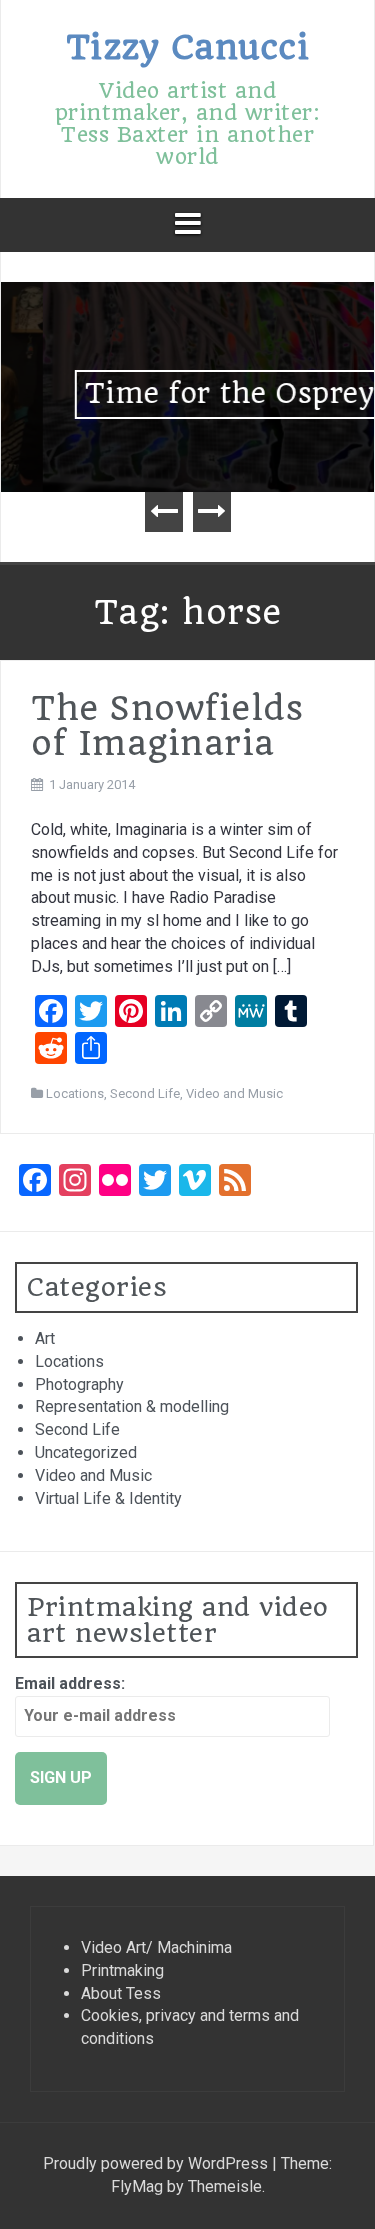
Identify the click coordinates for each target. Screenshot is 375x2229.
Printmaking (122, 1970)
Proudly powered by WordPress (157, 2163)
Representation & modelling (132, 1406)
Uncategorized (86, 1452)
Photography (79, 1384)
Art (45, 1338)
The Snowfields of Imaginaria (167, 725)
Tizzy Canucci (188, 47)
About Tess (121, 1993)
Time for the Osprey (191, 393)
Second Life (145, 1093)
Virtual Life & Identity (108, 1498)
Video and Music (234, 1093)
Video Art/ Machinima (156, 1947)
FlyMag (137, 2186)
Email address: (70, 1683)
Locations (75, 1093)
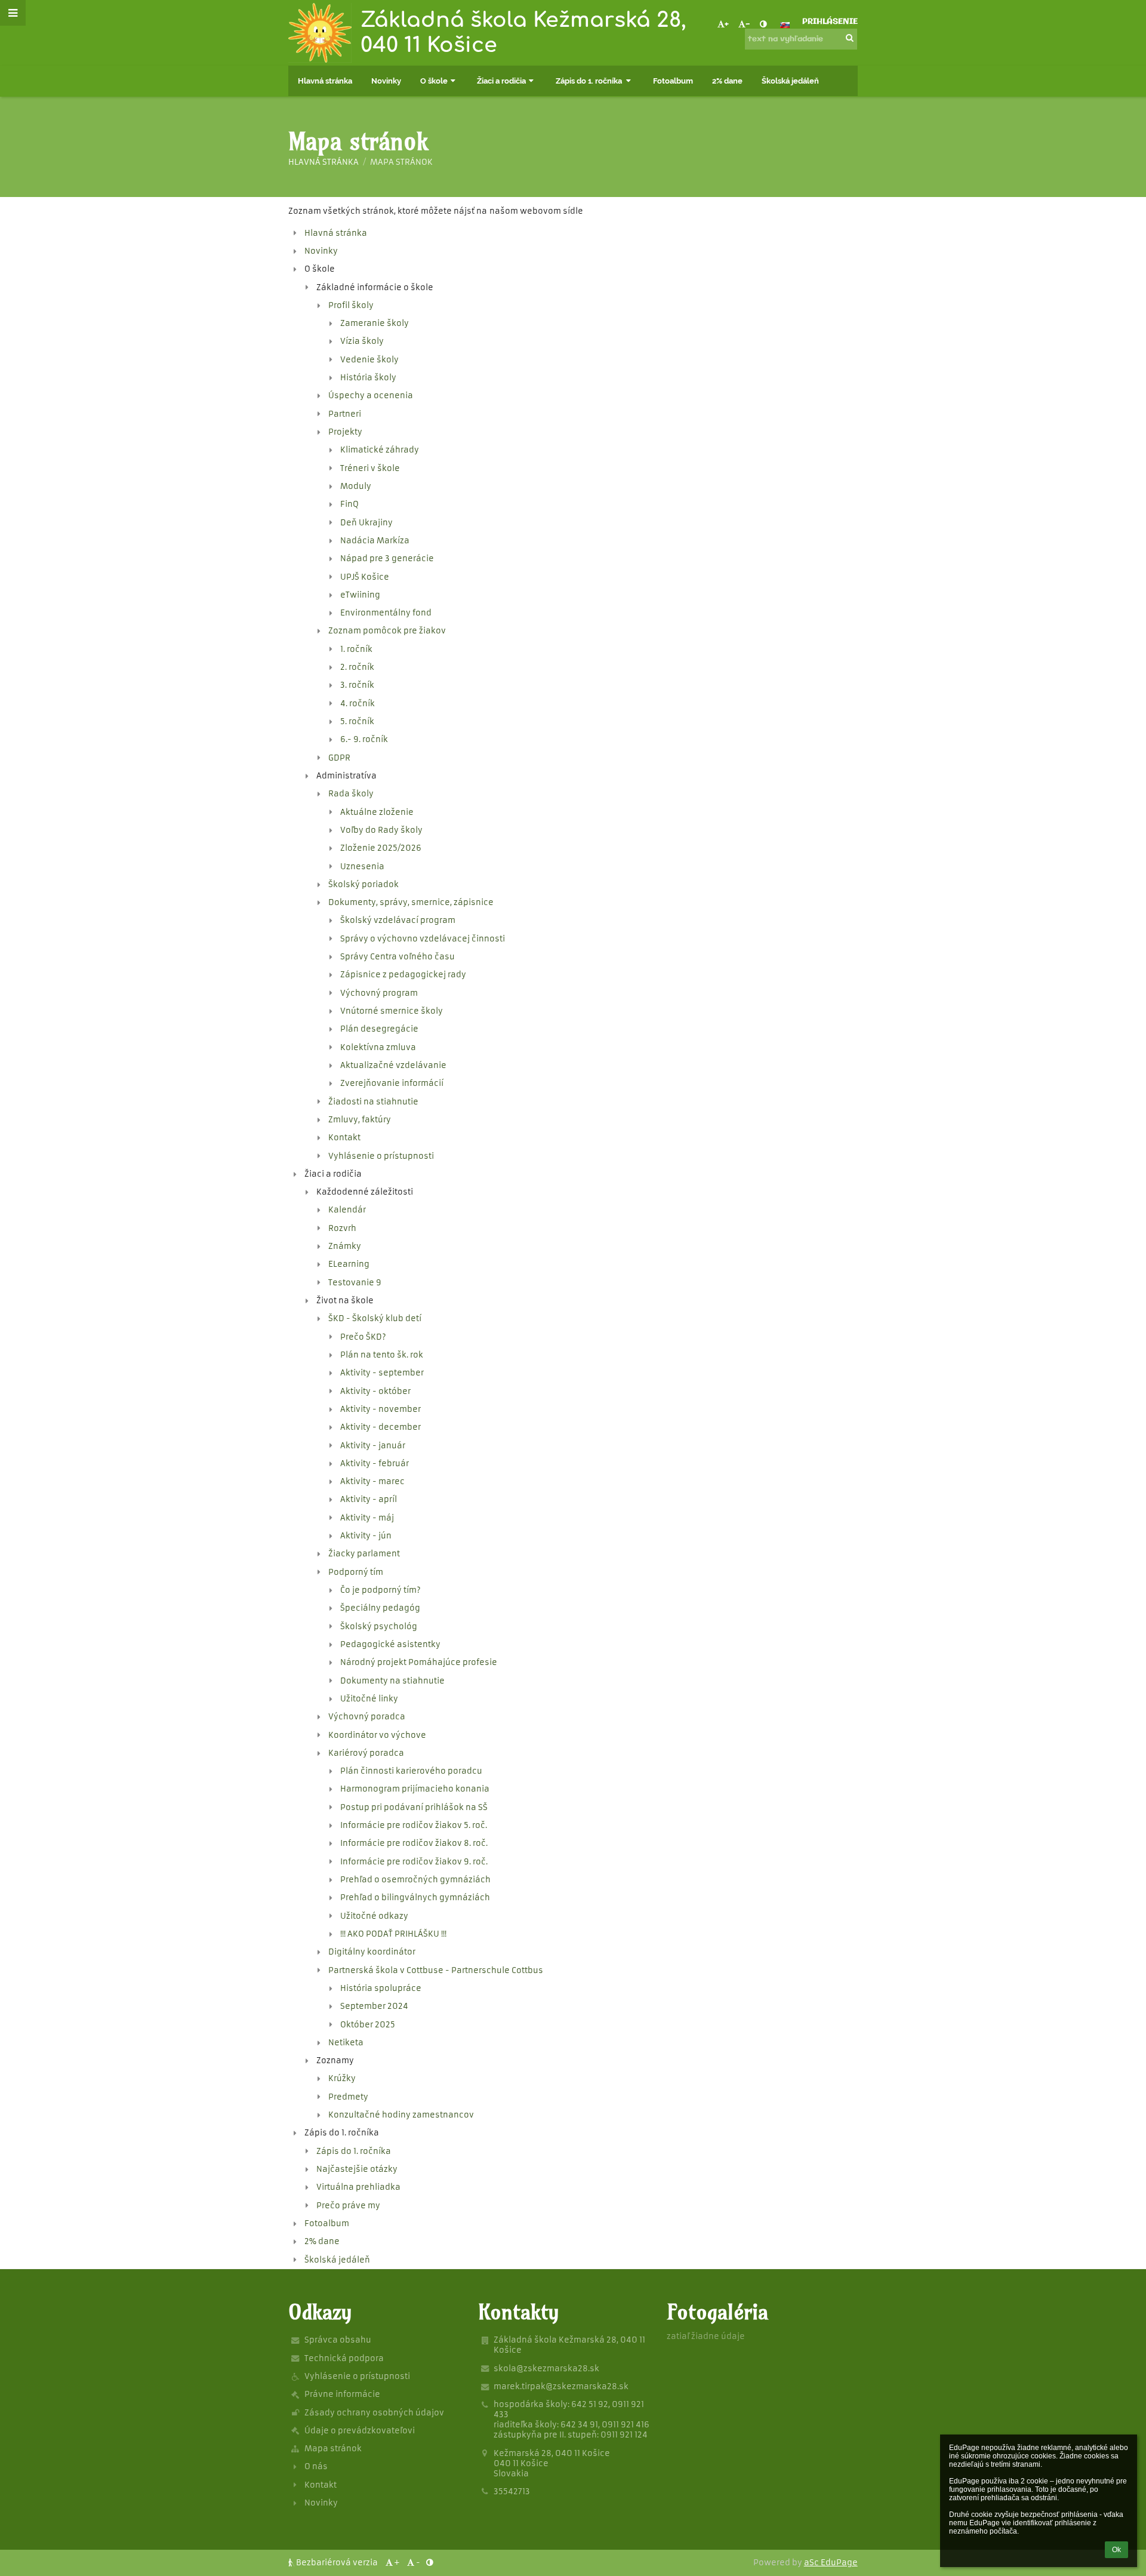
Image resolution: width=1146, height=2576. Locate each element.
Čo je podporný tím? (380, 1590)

:: Problem description ::
Looking through the records, copy out every line in which the word "each" is found.

:: Written answer ::
Identify the click coordinates for each target. Screenshot is 375x2229.
Image resolution: width=1146, height=2576. Locate each element.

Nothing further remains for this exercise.